(Rows of pointing data)
◇ ◇ ◇ ◇ ◇

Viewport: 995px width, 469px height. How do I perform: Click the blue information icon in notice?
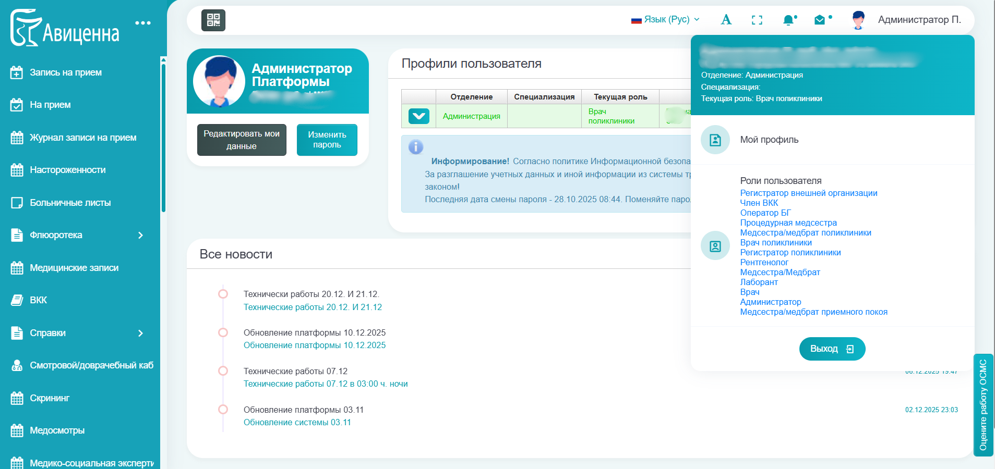point(416,147)
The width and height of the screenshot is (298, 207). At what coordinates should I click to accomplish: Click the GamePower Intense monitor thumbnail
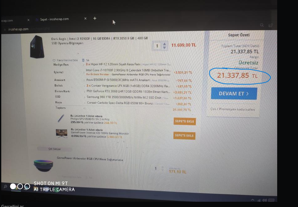point(62,133)
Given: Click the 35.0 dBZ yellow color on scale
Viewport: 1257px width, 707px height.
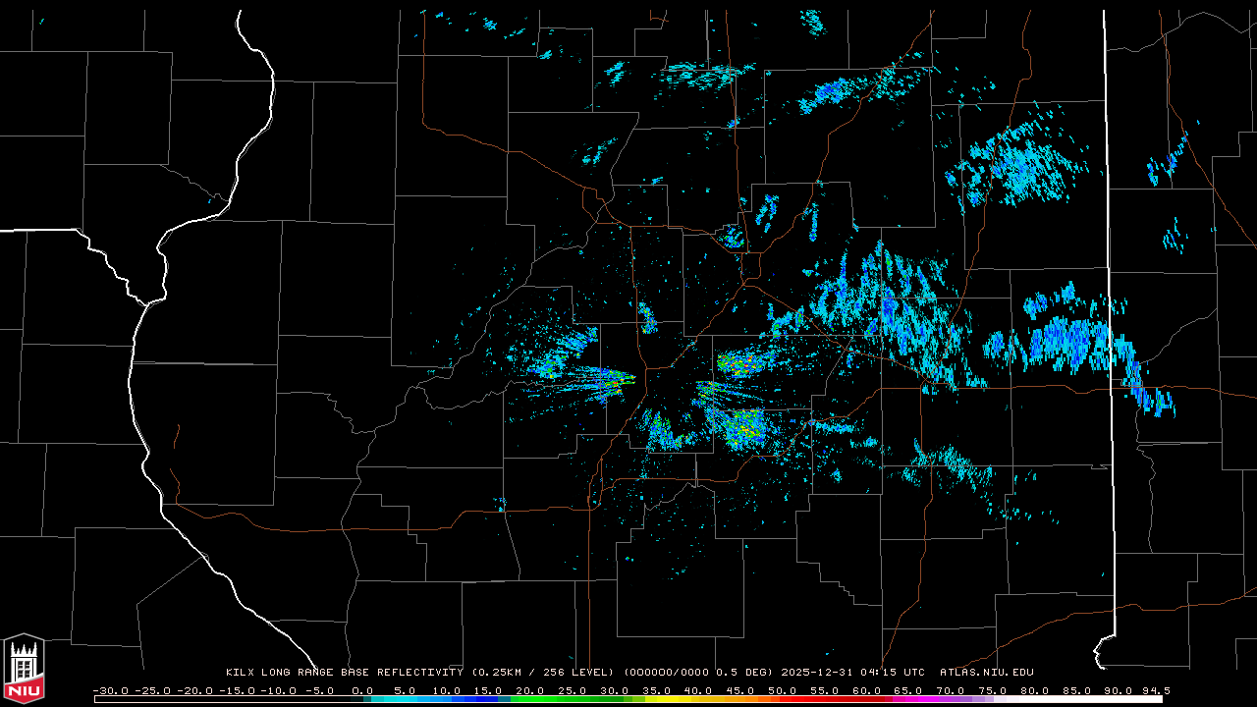Looking at the screenshot, I should point(656,699).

◇ ◇ ◇ ◇ ◇

● THE EXERCISE
Copy the listing above from the line containing "The width and" through its last line, both included, and leave the pictures out.

● TASK ANSWER
The width and height of the screenshot is (298, 207). At what coordinates should I click to accomplish: Click the GamePower Intense monitor thumbnail
point(62,133)
Given: Click the 35.0 dBZ yellow color on scale
Viewport: 1257px width, 707px height.
Looking at the screenshot, I should point(656,699).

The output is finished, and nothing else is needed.